Wait a few years and the Next Big Thing in AI will come along, hot on the heels of the next generation of GPUs, or tensor units or whatever the hardware industry can cook up to sell shovels for the gold rush. By then, Transfomers will have hit the plateau of diminishing returns, there'll be gold in them there other hills and nobody would talk of LLMs anymore because that's so 2020s. We've been there so many times before.

> much more inefficient

The tricky part here is that "efficiency" is not a single dimension! Transformers are much more "efficient" in one sense, in that they appear to be able to absorb much more data before they saturate; they're in general less computationally efficient in that you can't exploit symmetries as hard, for example, at implementation time.

Let's talk about that in terms of a concrete example: the big inductive bias of CNNs for vision problems is that CNNs essentially presuppose that the model should be translation-invariant. This works great — speeds up training and makes it more stable – until it doesn't and that inductive bias starts limiting your performance, which is in the large-data limit.

Fully-connected NNs are more general than transformers, but they have _so many_ degrees of freedom that the numerical optimization problem is impractical. If someone figures out how to stabilize that training and make these implementable on current or future hardware, you're absolutely right that you'll see people use them. I don't think transformers are magic; you're entirely correct in saying that they're the current knee on the implementability/trainability curve, and that can easily shift given different unit economics.

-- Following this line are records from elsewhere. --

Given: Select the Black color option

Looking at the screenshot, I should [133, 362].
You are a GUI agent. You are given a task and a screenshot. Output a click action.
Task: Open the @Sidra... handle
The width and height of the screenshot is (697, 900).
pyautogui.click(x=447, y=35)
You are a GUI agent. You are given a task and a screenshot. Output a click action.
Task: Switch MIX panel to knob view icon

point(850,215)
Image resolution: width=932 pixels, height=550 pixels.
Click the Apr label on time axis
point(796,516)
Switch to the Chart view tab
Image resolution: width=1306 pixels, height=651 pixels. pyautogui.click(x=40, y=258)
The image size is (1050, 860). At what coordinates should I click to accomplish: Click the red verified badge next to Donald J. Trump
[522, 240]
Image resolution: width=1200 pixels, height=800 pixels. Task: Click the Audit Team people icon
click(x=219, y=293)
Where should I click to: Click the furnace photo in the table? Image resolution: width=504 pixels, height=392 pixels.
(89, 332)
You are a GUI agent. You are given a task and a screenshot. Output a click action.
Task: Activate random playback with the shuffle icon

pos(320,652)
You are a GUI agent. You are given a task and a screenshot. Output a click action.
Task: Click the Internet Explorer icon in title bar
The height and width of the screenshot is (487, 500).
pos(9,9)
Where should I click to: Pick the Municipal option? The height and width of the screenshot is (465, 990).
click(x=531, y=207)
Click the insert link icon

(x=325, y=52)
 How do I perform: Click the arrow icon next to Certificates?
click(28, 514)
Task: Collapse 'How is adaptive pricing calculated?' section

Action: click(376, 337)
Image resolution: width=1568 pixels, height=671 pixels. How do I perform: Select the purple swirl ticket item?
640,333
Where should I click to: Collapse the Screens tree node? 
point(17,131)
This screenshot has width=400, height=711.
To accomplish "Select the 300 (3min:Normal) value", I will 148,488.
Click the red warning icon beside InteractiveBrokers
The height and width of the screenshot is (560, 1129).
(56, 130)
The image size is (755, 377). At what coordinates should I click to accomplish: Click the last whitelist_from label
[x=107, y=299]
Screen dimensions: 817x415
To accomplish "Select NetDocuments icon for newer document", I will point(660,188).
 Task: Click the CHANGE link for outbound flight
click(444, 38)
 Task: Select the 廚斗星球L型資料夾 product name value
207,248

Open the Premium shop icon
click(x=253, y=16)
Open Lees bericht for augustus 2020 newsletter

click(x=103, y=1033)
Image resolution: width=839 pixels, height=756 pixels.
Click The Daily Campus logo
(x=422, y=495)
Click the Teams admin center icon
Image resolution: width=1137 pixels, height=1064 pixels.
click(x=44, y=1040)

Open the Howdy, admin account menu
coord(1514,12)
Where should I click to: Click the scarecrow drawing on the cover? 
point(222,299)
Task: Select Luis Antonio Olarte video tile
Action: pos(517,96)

I think one of the fundamental disconnects here is that people who come at AI from the perspective of logic down think of things very differently to people like me who come at it from thermodynamics _up_.

Modern machine learning is just "applications of maximum entropy", and to someone with a thermodynamics background, that's intuitively obvious (not necessarily correct! just obvious) –in a meaningful sense the _universe_ is a process of gradient descent, so "of course" the answer for some local domain models is maximum-entropy too. In that world view, the higher-order structure is _entirely emergent_. I'm, by training, a crystallographer, so the idea that you can get highly regular structure emerging from merciless application of a single principle is just baked into my worldview very deeply.

Someone who comes at things from the perspective of mathematical logic is going to find that worldview very weird, I suspect.